Wicked Pigs and Magic Knives: The Insides by Jeremy P. Bushnell

Divorced, biracial butcher Olive “Ollie” Krueger thought she left her magic days behind her. As a teenager she and her best friend, a gay Colombian kid named Victor, were recruited to magic by a charming warlock, but once Ollie used her prodigious talent to secure a family of her very own she abandoned her trade for a quiet country life. Some personal sabotage in the form of vengeful, mystical Possible Consequences later, and she finds herself working at a trendy Manhattan restaurant, living in a crummy apartment with Victor, and daydreams about reuniting with her ex-husband and estranged son. She’s living half a life, one with few responsibilities and little inertia, that is until her coworker, a Haitian butcher named Guychardson, turns up with a magic knife and upends everything.

Not far from New York, Maja, a young northern European woman, is also after the knife. Maja uses magic to see the histories of everything on earth, meaning she can trace and track anything. She’s hired by a group of white supremacists who dream of subjugating the world with Martin aka “Pig,” a creepy candy-aholic ex-Marine with a fetish for murder, as their gunman/liaison. As they slaughter their way through everyone who crossed paths with the knife, Ollie gets in their crossfire and is pulled suddenly and inextricably back into the worlds of magic. As the the fabric of reality begins to tear, Ollie goes on the run. Her past, present, and future collide as space-time folds in on itself and her teenage mistakes exact revenge on her future self.

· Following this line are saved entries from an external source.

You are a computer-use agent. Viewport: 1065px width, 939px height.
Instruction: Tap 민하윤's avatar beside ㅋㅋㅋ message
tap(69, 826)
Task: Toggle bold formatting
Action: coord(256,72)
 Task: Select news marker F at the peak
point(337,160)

Much like Lev Grossman’s The Magicians or Susanna Clarke’s Jonathan Strange & Mr. NorrellJeremy P. Bushnell’s The Insides is a book with magic in it but isn’t actually about magic. The daughter of a drug addict mother and absentee father, Ollie spent her childhood on the streets until one day a warlock offered her the world. Instead she wanted a family and so she poured her magical energy into acquiring just that in the form of a man she didn’t really love and a life she didn’t really want. For her, the Possible Consequences for her manipulation of the natural order of things came in the form of a marriage-destroying affair that cost her her husband and son. Magic made her think she was happy for a time by granting her dream, and she had to learn the hard way that real life needs more than an illusion to sustain.

Maja’s relationship to Ollie is powerful yet delicate. Pig may be the villain but Maja is the antagonist. She and Ollie are not opposites but two versions of the same thing. Both women have warped views on family, struggle to make personal connections, and are desperate to connect with those they love but terrified to do so. Ollie lived then lost a magic-fueled fantasy family life while Maja lost then lived her own version of that as her dead brother’s consciousness embedded itself into her psyche. Where Maja wishes she go back in time and prevent her brother’s murder, Ollie wants to repair her past mistakes to prevent her son’s future desolation.

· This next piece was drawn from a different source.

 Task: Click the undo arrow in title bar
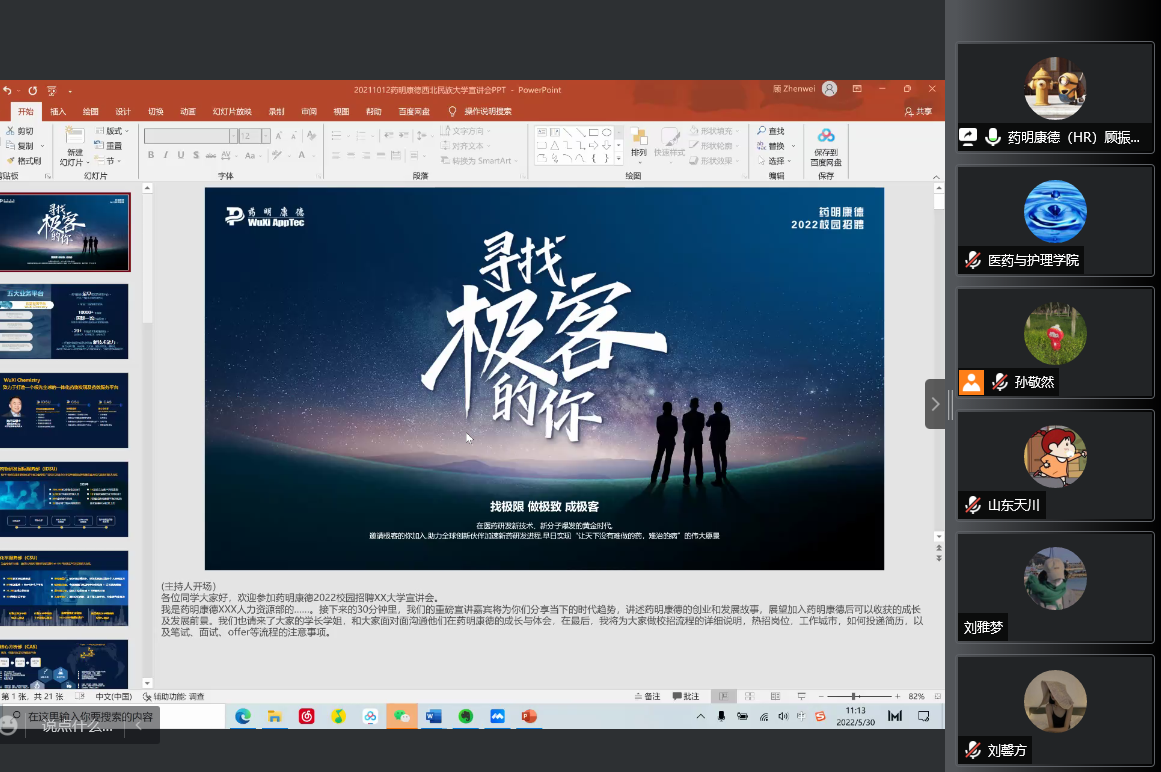pyautogui.click(x=8, y=90)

I find it fascinating the lack of interest in Ollie’s ethnic background in any of the publicity materials. None have mentioned she’s biracial, and one review I stumbled upon even dreamcasted Gwendoline Christie to play her in a movie. Except Ollie is biracial, a fact that’s mentioned repeatedly in the book. It’s unusual enough to find an SFF book starring a woman with Black and white parents, and even rarer when her race is incidental or tangential to the plot (as in the plot is about something other than the character’s race), so I’m not exactly pleased to see readers excise her identity. Not acknowledging her race is like not mentioning Sansa Stark is a woman; sure she’s a great character beyond her gender, but her femininity and femaleness is integral to how she negotiates and navigates the world. Same goes for Ollie and her ethnicity.

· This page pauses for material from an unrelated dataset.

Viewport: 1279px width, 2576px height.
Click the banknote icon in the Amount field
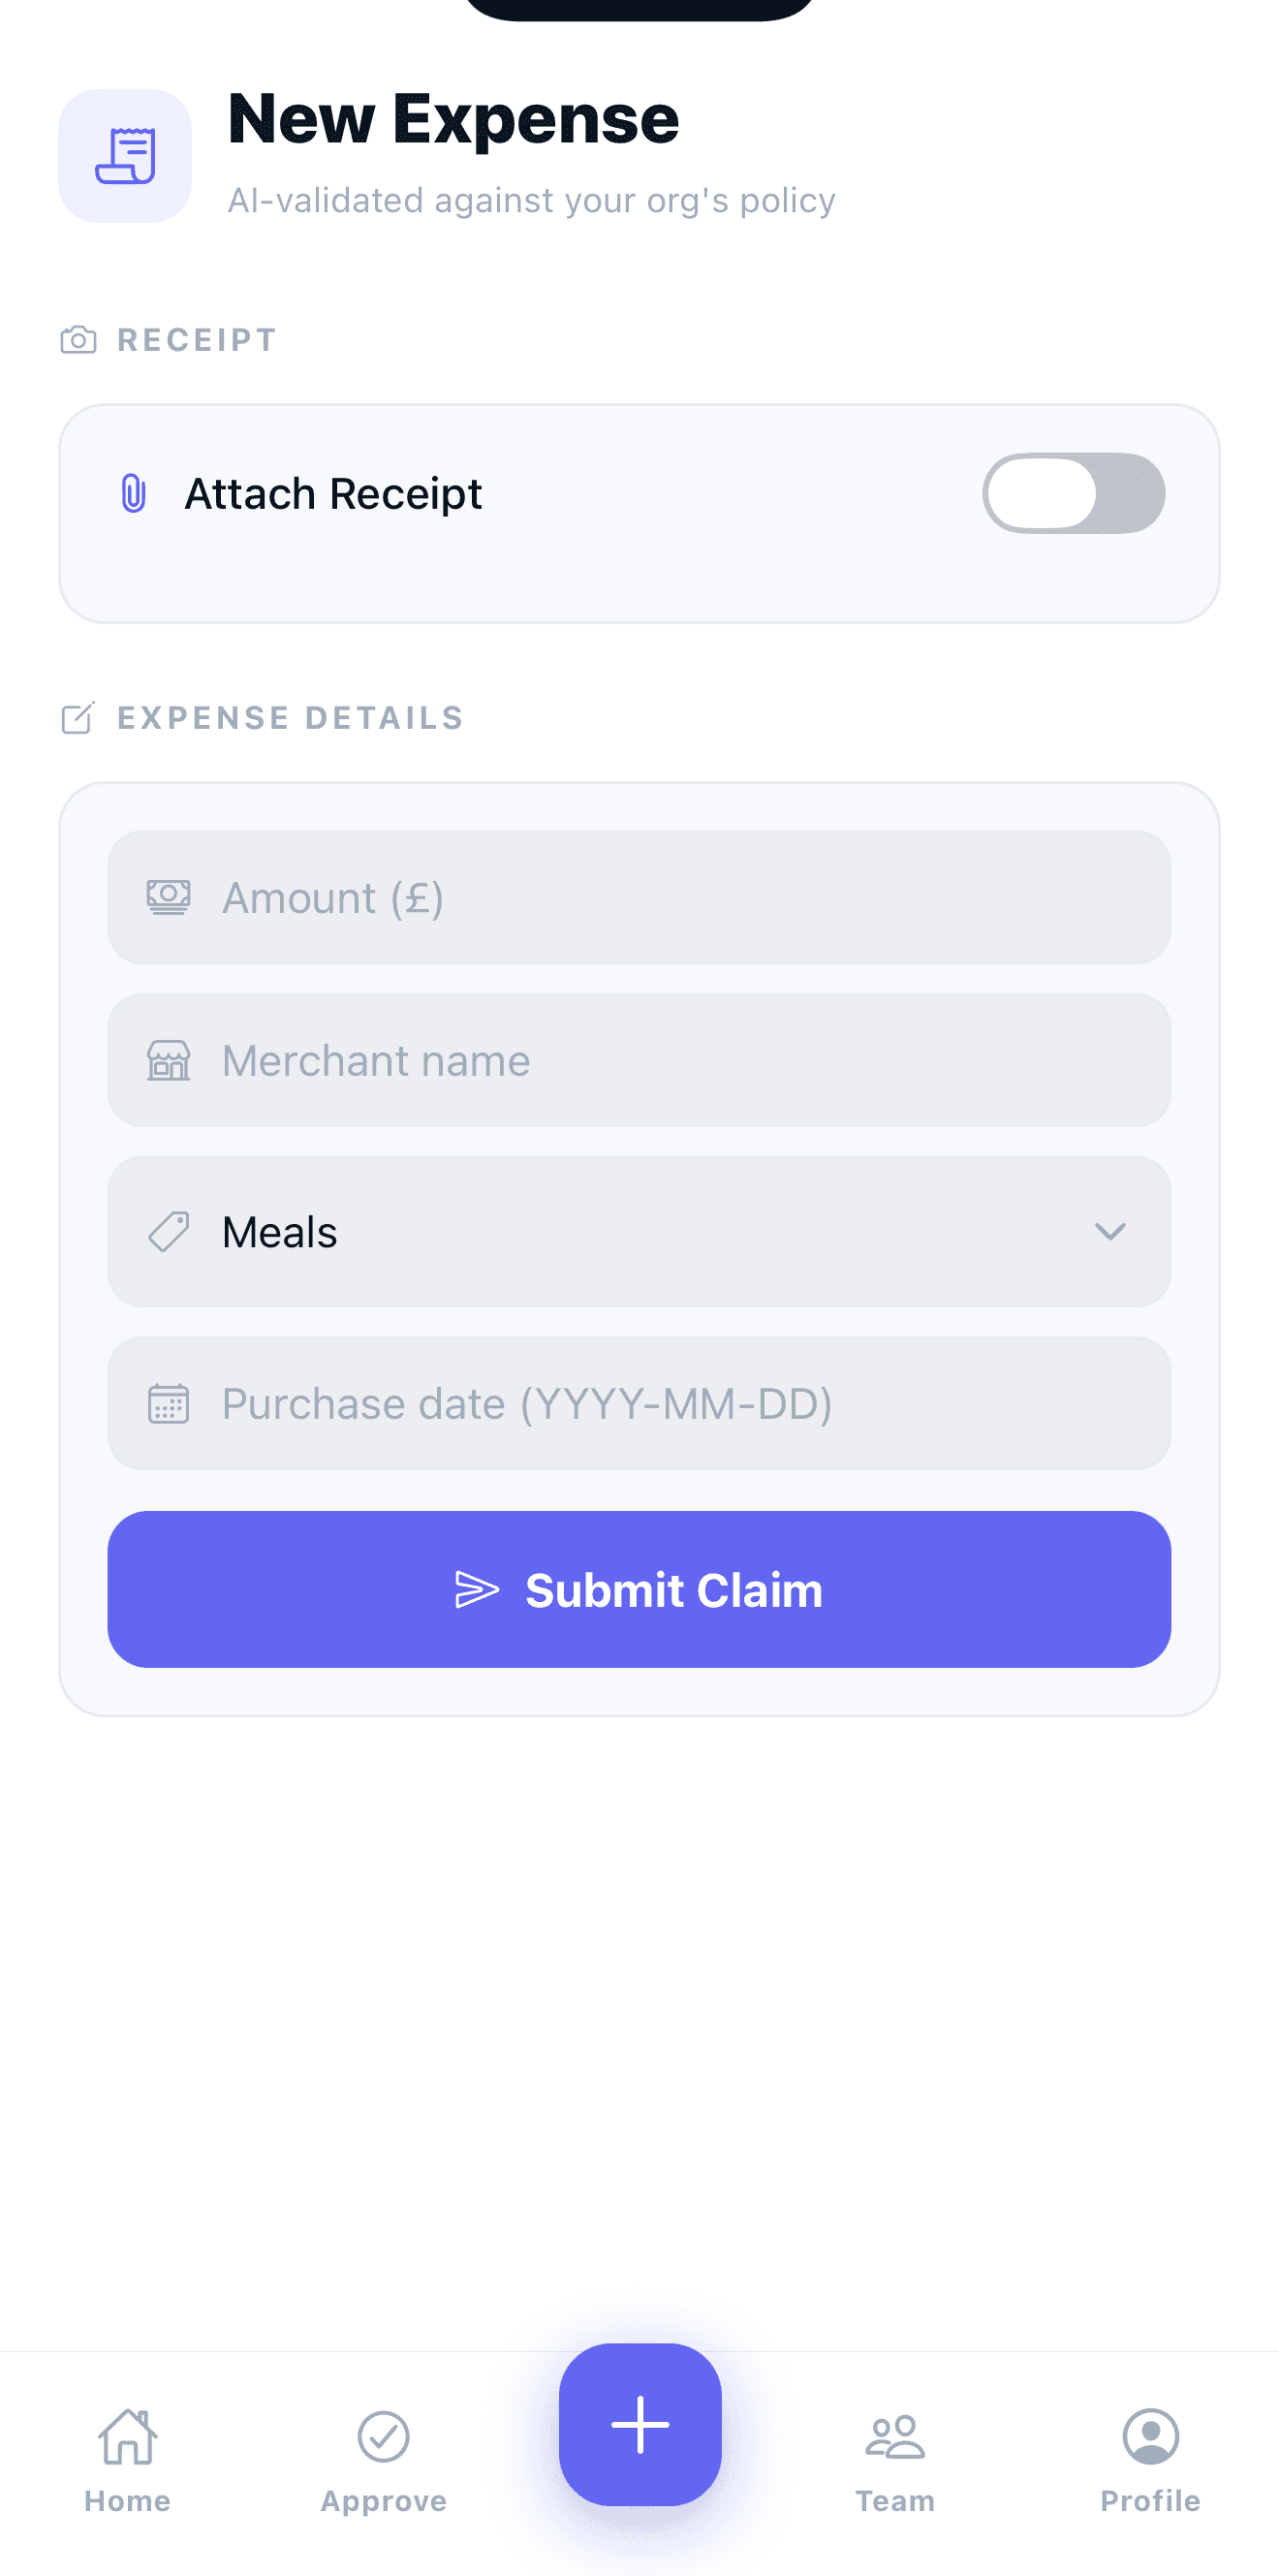tap(168, 896)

There’s a section early on in the book where she talks about being so light skinned that she can pass as either Black or white, and that while living in a largely white community she was assumed to be white so often that she “became” white for all intents and purposes. Just like her, I “also learned the ability to switch from one identity to the other when circumstances necessitated, when she could see some benefit to doing so.” That’s my childhood in a nutshell. I never felt Black until I finally moved away from my mostly all-white hometown. Being around other Black people outside my family for the first time in my life was just as exhilarating for me as it was for Ollie.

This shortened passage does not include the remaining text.